**Task description**
Scan the records below. Copy every line in which the word "chevron" appears.

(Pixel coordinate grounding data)
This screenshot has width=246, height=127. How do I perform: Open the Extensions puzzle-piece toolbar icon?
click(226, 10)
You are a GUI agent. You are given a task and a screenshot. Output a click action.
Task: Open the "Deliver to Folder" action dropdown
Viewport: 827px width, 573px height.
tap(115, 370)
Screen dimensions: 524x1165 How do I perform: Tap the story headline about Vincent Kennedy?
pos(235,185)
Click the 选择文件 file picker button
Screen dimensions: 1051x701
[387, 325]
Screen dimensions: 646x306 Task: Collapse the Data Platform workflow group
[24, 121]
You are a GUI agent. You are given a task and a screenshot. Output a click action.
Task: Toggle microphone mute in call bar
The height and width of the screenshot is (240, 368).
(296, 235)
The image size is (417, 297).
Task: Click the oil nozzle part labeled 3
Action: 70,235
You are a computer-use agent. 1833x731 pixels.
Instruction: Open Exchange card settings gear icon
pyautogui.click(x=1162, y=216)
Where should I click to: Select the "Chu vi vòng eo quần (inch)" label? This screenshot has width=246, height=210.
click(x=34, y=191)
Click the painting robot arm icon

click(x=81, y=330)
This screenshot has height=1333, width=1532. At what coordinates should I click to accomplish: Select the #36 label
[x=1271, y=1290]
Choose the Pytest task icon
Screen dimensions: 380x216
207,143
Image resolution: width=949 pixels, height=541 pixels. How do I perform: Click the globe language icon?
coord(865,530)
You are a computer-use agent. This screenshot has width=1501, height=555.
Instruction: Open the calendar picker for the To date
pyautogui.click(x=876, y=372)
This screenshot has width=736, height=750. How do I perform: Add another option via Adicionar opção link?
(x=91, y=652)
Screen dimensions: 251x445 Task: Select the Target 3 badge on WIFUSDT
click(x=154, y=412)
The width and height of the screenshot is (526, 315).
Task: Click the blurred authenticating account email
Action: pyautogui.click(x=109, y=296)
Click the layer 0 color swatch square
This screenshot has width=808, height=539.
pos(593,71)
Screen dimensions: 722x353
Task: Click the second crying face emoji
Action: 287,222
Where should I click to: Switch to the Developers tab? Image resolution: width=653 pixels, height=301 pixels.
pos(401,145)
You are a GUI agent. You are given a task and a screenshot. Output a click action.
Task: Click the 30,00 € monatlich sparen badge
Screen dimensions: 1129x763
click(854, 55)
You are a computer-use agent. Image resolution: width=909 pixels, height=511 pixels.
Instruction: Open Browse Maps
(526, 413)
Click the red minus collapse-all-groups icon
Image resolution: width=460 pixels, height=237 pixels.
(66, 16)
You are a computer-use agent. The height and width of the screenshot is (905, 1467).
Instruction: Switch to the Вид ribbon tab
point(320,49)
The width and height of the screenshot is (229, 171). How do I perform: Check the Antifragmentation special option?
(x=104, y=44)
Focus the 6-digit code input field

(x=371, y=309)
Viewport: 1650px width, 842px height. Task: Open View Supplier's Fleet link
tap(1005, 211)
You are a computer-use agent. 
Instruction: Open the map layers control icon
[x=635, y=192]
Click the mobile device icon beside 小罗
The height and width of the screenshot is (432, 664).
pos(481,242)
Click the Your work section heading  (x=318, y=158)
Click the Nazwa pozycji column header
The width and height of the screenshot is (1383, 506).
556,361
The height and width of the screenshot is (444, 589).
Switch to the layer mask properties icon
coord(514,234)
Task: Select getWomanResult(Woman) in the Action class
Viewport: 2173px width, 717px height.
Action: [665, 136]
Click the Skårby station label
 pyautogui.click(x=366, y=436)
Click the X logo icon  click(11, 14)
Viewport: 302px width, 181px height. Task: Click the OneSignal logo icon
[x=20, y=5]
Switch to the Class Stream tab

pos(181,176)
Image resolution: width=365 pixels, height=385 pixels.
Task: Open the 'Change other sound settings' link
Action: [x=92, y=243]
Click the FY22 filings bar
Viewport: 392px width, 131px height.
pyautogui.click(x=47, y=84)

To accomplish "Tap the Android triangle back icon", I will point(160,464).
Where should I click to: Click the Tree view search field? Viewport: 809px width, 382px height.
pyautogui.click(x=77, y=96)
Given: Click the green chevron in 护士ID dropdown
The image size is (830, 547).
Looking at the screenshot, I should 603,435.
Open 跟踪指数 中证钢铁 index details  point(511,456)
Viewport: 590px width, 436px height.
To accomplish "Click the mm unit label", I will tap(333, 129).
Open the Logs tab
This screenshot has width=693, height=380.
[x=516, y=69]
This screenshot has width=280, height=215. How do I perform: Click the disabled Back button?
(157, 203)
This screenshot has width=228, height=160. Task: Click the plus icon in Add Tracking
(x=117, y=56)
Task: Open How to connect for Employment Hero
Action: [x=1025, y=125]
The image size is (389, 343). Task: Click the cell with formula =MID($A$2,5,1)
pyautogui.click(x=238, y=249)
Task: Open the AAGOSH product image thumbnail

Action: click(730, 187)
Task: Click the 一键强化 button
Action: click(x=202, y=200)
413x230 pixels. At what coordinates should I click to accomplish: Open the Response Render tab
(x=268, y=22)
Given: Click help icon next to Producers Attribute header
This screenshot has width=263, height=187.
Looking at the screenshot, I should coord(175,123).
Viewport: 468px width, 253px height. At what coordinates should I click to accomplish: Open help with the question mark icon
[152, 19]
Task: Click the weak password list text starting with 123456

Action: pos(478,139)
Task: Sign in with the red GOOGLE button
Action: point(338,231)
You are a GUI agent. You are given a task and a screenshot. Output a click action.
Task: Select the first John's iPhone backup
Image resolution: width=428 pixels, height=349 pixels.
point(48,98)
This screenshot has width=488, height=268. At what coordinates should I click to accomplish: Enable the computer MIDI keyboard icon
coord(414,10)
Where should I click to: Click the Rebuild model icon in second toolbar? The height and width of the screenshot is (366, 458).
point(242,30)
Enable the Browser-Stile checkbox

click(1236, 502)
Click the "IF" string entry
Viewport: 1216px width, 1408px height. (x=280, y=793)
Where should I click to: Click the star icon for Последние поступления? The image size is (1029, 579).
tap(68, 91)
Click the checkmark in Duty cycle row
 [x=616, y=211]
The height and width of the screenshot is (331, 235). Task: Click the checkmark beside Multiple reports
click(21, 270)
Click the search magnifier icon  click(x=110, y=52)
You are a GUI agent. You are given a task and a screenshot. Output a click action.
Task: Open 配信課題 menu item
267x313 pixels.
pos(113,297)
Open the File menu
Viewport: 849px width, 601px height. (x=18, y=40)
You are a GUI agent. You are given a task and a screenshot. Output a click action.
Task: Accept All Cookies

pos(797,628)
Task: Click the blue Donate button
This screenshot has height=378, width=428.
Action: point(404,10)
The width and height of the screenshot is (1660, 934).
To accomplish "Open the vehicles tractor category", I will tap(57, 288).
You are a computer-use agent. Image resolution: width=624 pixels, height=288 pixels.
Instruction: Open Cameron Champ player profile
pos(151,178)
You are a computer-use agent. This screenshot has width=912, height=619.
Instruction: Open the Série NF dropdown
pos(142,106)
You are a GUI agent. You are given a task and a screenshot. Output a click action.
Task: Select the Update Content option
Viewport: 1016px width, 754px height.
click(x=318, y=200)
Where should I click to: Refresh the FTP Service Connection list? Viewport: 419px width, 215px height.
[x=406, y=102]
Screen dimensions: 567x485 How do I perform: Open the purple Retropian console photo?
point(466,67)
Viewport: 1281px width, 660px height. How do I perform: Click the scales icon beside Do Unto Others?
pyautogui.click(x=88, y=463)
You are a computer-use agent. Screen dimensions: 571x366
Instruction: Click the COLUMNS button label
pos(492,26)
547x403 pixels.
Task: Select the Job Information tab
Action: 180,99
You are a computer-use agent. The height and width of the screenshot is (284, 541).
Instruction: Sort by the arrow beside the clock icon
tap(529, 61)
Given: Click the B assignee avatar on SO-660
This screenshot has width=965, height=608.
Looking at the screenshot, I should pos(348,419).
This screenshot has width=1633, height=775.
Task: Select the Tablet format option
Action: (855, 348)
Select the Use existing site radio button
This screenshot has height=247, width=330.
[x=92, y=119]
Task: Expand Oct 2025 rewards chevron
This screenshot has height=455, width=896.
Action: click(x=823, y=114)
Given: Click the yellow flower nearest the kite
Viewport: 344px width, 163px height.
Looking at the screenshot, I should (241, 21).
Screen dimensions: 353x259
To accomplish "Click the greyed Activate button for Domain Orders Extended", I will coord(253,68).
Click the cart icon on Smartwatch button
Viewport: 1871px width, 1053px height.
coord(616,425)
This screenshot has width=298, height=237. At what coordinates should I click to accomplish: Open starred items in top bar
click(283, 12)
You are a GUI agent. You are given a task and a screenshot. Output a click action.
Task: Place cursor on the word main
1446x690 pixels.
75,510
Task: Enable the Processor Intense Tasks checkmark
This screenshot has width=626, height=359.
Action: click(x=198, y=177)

**Finished task**
Given: Click the green chevron in 护士ID dropdown
Task: Expand Oct 2025 rewards chevron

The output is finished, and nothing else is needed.